# Sur Ipad Air 2/ Disparition de l'icône "Kiosque"



## pchat82 (22 Octobre 2015)

L'icone "Kiosque" n’apparaît plus sur ma tablette? Je suis au Sénégal/ cette icone peut-elle disparaître selon le lieu où l'on se trouve? Sinon comment puis je refaire apparaître cette icone? Merci


----------



## Deleted member 18124 (23 Octobre 2015)

Bonjour,

Quelle version d'iOS utilises-tu ?

Avec la dernière, iOS 9, il n'y a plus de Kiosque. L'icône est remplacée par un dossier.


----------



## pchat82 (23 Octobre 2015)

Himeji a dit:


> Bonjour,
> 
> Quelle version d'iOS utilises-tu ?
> 
> Avec la dernière, iOS 9, il n'y a plus de Kiosque. L'icône est remplacée par un dossier.


Merci pour réponse, 
Suis débutant sur iPad et Mac, j'utilise iOS 9.1. L'icône Kiosque a disparu surement depuis le passage iOS 9, je n'ai pas vu de dossier de remplacement et je n'ai pas eu d'information.


----------



## Deleted member 18124 (23 Octobre 2015)

pchat82 a dit:


> Merci pour réponse,
> Suis débutant sur iPad et Mac, j'utilise iOS 9.1. L'icône Kiosque a disparu surement depuis le passage iOS 9, je n'ai pas vu de dossier de remplacement et je n'ai pas eu d'information.



Moi, j'ai un dossier de remplacement car j'avais téléchargé des apps qui s'installaient dans le Kiosque. Maintenant elles sont dans le dossier.

Mais pour l'absence de l'icône Kiosque, c'est normal.


----------



## o0pik (3 Novembre 2015)

Je confirme que l'icone kiosque à aussi disparu sur ma tablette et mon iphone bon ça ne me dérange pas trop vu que je ne m'en servais pas.

Par contre je n'ai pas de solutions à t'apporter pour qu'elle revienne peut être faire un tour dans l'appstore de ton ipad et voir si elle est téléchargable.


----------



## Deleted member 18124 (3 Novembre 2015)

o0pik a dit:


> Je confirme que l'icone kiosque à aussi disparu sur ma tablette et mon iphone bon ça ne me dérange pas trop vu que je ne m'en servais pas.
> 
> Par contre je n'ai pas de solutions à t'apporter pour qu'elle revienne peut être faire un tour dans l'appstore de ton ipad et voir si elle est téléchargable.



Le kiosque a été supprimé par Apple dans iOS 9. Sa disparition est donc définitive.


----------
-------------------------
**Série de consignes**
a: D'après la discussion sur l'icône Kiosque, par quoi cette icône est-elle remplacée avec iOS 9 ?
b: Recopiez le passage de la discussion sur l'icône Kiosque qui commence par « ## o0pik (3 » et se termine par « 18124 (3 Novembre 2015) ».

**Informations fournies**
-------------------------
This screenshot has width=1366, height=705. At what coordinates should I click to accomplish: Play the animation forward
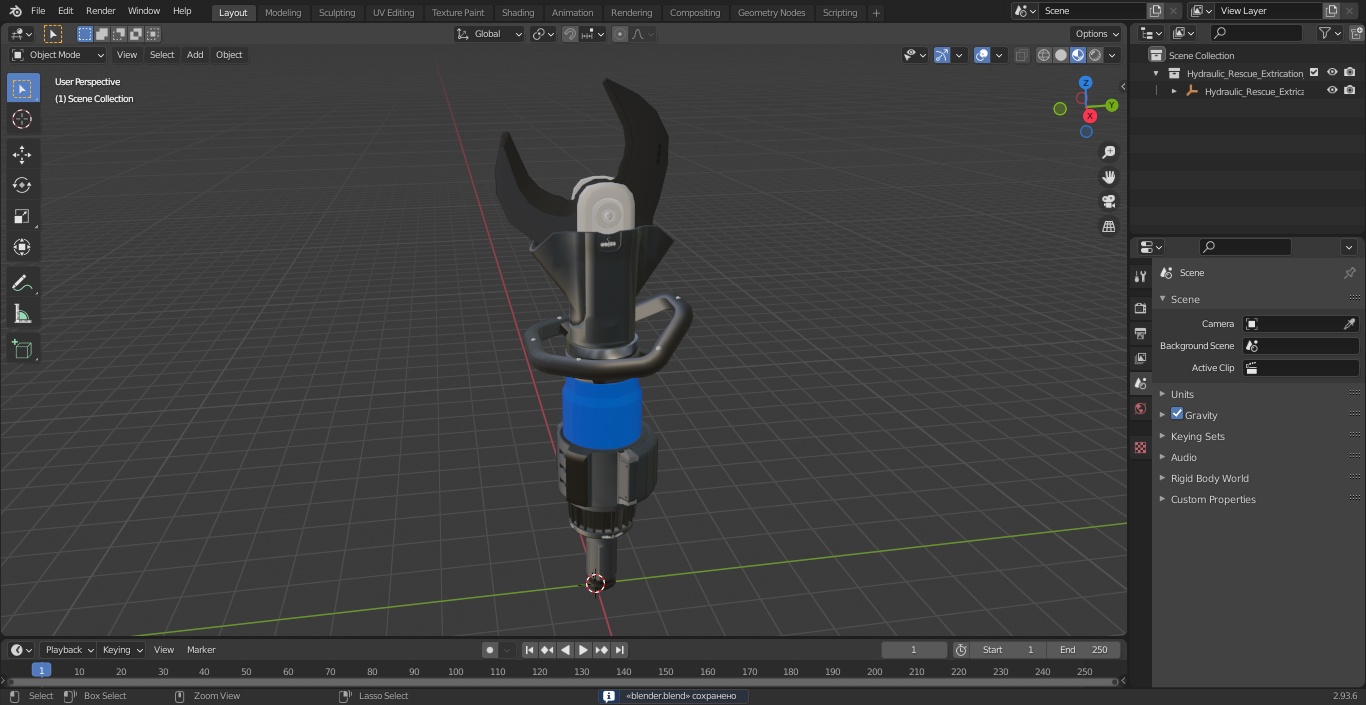click(x=583, y=650)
-------------------------
**Série de réponses**
a: Avec iOS 9, l'icône Kiosque est remplacée par un dossier.

b:
## o0pik (3 Novembre 2015)

Je confirme que l'icone kiosque à aussi disparu sur ma tablette et mon iphone bon ça ne me dérange pas trop vu que je ne m'en servais pas.

Par contre je n'ai pas de solutions à t'apporter pour qu'elle revienne peut être faire un tour dans l'appstore de ton ipad et voir si elle est téléchargable.


----------



## Deleted member 18124 (3 Novembre 2015)